Legal advice, a spokesperson for Dublin City Council told TheJournal.ie, stated that it was not possible for the full council to meet remotely – thus necessitating some kind of physical meeting that just about met quorum. 

What followed on 11 May was a perfectly normal – if abridged – monthly council meeting in one of the large rooms inside Dublin Castle. 

Seventeen councillors, representing all the various parties and groups, were in attendance alongside the Lord Mayor. 

Green Party councillor Lawrence Hemmings told TheJournal.ie that the system had worked “quite well”.

Some local area committees are also meeting virtually and Hemmings suggested that, in the short-term, the new approach was a success. 

However, he said that he wasn’t sure a socially-distanced system could cope with with more contentious, complex debates. 

“People would definitely want their voice heard and to represent their views and values,” he said. 

To many councillors, not being able to attend a meeting and make a case for their local area would, he said, be frustrating. 

“Putting pressure on two or three representatives of your group would be hard,” Hemmings suggested. 

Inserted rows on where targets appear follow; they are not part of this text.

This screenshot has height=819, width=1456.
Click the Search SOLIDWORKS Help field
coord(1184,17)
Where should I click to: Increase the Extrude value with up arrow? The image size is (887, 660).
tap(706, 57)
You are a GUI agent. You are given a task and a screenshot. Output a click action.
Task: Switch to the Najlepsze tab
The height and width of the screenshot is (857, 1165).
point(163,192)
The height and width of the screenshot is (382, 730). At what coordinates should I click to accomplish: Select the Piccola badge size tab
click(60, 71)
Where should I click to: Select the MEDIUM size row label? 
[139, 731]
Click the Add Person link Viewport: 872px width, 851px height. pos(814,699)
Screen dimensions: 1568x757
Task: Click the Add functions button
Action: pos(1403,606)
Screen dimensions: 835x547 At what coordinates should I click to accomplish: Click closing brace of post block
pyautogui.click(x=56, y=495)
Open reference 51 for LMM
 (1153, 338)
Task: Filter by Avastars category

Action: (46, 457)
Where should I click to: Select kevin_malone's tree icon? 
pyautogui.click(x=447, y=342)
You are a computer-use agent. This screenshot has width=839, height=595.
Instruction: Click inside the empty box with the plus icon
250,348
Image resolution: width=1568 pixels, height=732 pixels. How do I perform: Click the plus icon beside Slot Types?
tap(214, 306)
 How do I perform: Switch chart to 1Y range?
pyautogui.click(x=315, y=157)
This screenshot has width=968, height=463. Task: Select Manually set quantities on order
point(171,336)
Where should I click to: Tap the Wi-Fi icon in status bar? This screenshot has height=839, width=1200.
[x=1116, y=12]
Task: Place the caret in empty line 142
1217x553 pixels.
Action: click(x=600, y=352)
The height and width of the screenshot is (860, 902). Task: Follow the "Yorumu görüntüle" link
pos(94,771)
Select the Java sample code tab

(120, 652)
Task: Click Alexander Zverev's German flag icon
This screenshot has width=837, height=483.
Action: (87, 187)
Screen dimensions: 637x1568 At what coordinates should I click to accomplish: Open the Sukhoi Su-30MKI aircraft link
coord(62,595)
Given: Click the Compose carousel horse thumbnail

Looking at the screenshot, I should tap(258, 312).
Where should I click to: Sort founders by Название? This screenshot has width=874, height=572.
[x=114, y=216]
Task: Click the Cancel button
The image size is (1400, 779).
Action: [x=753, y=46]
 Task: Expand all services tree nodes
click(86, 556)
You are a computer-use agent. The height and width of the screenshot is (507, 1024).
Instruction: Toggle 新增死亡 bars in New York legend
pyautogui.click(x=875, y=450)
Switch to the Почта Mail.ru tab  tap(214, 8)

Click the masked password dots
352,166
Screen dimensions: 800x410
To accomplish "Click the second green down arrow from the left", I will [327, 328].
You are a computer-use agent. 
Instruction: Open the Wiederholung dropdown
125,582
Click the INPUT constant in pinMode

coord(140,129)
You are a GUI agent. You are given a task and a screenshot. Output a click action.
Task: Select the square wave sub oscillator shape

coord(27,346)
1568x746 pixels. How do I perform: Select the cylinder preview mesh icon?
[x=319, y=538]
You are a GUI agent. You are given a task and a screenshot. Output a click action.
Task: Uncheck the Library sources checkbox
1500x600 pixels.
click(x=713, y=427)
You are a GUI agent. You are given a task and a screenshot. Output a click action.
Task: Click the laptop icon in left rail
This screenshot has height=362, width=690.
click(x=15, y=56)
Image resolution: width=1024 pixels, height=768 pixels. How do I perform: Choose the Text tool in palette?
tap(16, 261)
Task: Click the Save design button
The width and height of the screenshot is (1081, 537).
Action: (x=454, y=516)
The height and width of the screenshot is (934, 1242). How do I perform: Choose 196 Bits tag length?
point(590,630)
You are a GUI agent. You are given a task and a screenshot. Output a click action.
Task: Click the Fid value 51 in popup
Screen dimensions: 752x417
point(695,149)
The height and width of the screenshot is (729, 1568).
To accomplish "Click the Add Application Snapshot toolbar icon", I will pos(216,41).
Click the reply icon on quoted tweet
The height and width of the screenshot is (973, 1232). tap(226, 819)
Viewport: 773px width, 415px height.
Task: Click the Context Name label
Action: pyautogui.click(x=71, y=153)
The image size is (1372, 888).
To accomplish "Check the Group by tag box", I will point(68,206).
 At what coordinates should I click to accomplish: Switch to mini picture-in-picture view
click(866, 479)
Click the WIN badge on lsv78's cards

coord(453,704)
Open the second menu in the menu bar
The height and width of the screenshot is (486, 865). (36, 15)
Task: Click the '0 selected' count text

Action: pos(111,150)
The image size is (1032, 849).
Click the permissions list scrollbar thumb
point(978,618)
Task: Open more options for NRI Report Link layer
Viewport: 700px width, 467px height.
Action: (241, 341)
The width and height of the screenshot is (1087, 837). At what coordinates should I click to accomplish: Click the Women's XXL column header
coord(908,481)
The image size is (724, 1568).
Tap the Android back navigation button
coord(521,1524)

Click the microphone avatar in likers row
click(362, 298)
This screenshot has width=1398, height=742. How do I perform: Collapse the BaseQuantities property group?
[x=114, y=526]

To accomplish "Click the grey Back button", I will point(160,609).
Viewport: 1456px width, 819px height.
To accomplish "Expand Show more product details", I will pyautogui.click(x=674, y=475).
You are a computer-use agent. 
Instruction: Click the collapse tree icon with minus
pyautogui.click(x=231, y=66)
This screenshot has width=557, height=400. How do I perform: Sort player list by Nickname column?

Other councils are taking different approaches. While Dún Laoghaire-Rathdown County Council sat on 11 May with 13 members, Fingal County Council did not hold a meeting in April, citing public health guidelines. 

A spokeperson for Fingal Counity Council said that on Monday a “virtual governance and oversight meeting of Fingal councillors was held” in which councillors discussed finance, business and housing supply and the impact of Covid-19. 

While councillors are considering a return to in-person meetings in June, no decision has yet been made. 

In the long-term, can parliaments and council meetings work with limited sittings? Possibly, it seems. But it does mean that the productive rough and tumble of local debate will be lost – some say, for the worse. 

“When it comes to contentious stuff, I think it would be quite difficult,” says Hemmings.